* _Text passage_:
===============

Food manufacturers slam Jamie in sugar row

By Michael Stones

- Last updated on GMT

Jamie Oliver imposed a home-grown sugar tax
Jamie Oliver imposed a home-grown sugar tax

Related tags Food industry Nutrition Food and drink federation

Food and drink manufacturers have hit back at millionaire, celebrity food star Jamie Oliver’s decision to add a 10p ‘sugar tax’ on all sweet drinks at his restaurants in protest at government's refusal to introduce a levy.

Food industry representative the Food and Drink Federation (FDF) said a sugar tax would be doomed to failure. While welcoming the star’s commitment to improving public health, FDF director general Ian Wright said an additional tax on food and drinks would not work.

“Where they’ve been introduced, they’ve not proven effective at driving long-term change to diets,”​ said Wright.

“We want Jamie to help us make sure the millions of people eating in restaurants and cafes up and down the country have access to nutritional information,”​ he added.

‘Transforming the food industry’

“It's often hard to tell if you are making a healthy choice or having a treat when you are out with friends and family. Nutritional information on food is transforming the food industry. With his help it could transform the restaurant industry, too.”

===============

* _Work instructions_:
Do the following statements agree with the article on Jamie Oliver's sugar tax above? For each, answer yes or no and quote the deciding words of the article. 1. Oliver added a 10p charge to all sweet drinks at his restaurants. 2. The FDF director general backed an extra tax on food and drinks. 3. Wright wants Oliver's help getting nutritional information to people who eat in restaurants and cafes.

* _Dataset excerpt_:

===============

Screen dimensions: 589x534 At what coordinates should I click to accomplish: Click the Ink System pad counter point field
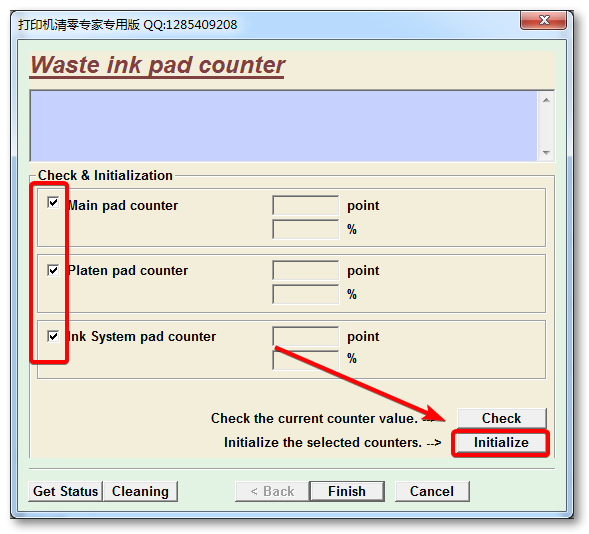coord(306,336)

===============

* _Task answer_:
1. Yes: "add a 10p ‘sugar tax’ on all sweet drinks at his restaurants"
2. No: "an additional tax on food and drinks would not work"
3. Yes: "We want Jamie to help us make sure the millions of people eating in restaurants and cafes up and down the country have access to nutritional information"